The Monastir Synagogue (, Judeo-Spanish "Kal de los Monastirlis") is a historic synagogue of the once vibrant Jewish community in Thessaloniki.

History
The construction of the synagogue lasted from 1925 till 1927. The funding was due to Jews from Monastir in the Kingdom of Yugoslavia, chiefly by Ida Aroesti, in the memory of her late husband Isaac, and the families Camhi, Joseph Nahmias, Massot, Barouch, Halevi, Israel, Calderon, Faradji, and Meir. The synagogue was designed by architect Ernst Loewy (1878-1943) from the city Buchau of Austria-Hungary. He was based in  Karlsbad of Czechoslovakia, visiting Thessaloniki often as the engineer for the Austrian Company that built that railway line between Thessaloniki and Vienna. Loewy moved to Thessaloniki in 1938. The consecration by the locum tenens Chief Rabbi of Thessaloniki, Haim Raphael Habib, took place on the 27th Eloul, 5687 (September, 24th, 1927).

These families have fled Monastir during the Balkan Wars (1912-1913) and World War I (1914-1918) and established themselves in Thessaloniki creating their own kehila (community) within the greater Jewish Community.

The Monastir synagogue is the last traditional synagogue of Thessaloniki in the great tradition of Salonican synagogues bearing in their name the place of origin of the congregation members (Ashkenaz 1376, Majorka 1391, Provincia 1394, Italia Yashan 1423, Guerush Sefarad 1492, Kastilia 1492–3, Aragon 1492–3, Katalan Yashan 1492, Kalabria Yashan 1497, Sicilia Yashan 1497, Apulia 1502, Lisbon Yashan 1510. Portugal 1525, Evora 1535, Lisbon Hadash 1536, Otranto 1537, Ishmael 1537, Sicilia Hadash 1562, Italia Hadash 1582, Majorka Sheni 16th cent., Katalan Hadash 16th cent., Italia Sheni, 1606, Mograbis 17th cent.)

__SOURCE DATA__
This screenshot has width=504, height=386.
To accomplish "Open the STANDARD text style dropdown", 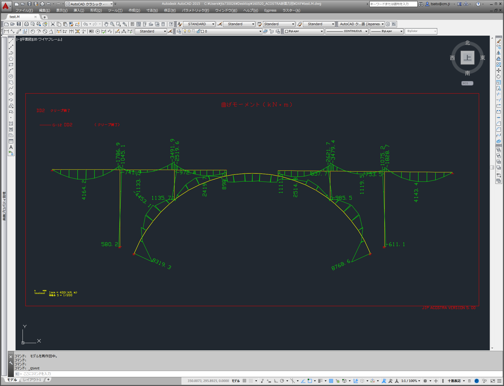I will click(x=199, y=24).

__WRITTEN TASK 1__
Retype everything in the Monastir Synagogue text from "The Monastir synagogue is" down to "Mograbis 17th cent.)".
__WRITTEN TASK 2__
Answer these questions from the Monastir Synagogue text.
(a) Which architect designed the synagogue?
(b) In what year did that architect move to Thessaloniki?
(c) During which conflicts did the families flee Monastir?

__RIGHT ANSWER 1__
The Monastir synagogue is the last traditional synagogue of Thessaloniki in the great tradition of Salonican synagogues bearing in their name the place of origin of the congregation members (Ashkenaz 1376, Majorka 1391, Provincia 1394, Italia Yashan 1423, Guerush Sefarad 1492, Kastilia 1492–3, Aragon 1492–3, Katalan Yashan 1492, Kalabria Yashan 1497, Sicilia Yashan 1497, Apulia 1502, Lisbon Yashan 1510. Portugal 1525, Evora 1535, Lisbon Hadash 1536, Otranto 1537, Ishmael 1537, Sicilia Hadash 1562, Italia Hadash 1582, Majorka Sheni 16th cent., Katalan Hadash 16th cent., Italia Sheni, 1606, Mograbis 17th cent.)

__RIGHT ANSWER 2__
(a) Ernst Loewy
(b) 1938
(c) The Balkan Wars (1912-1913) and World War I (1914-1918)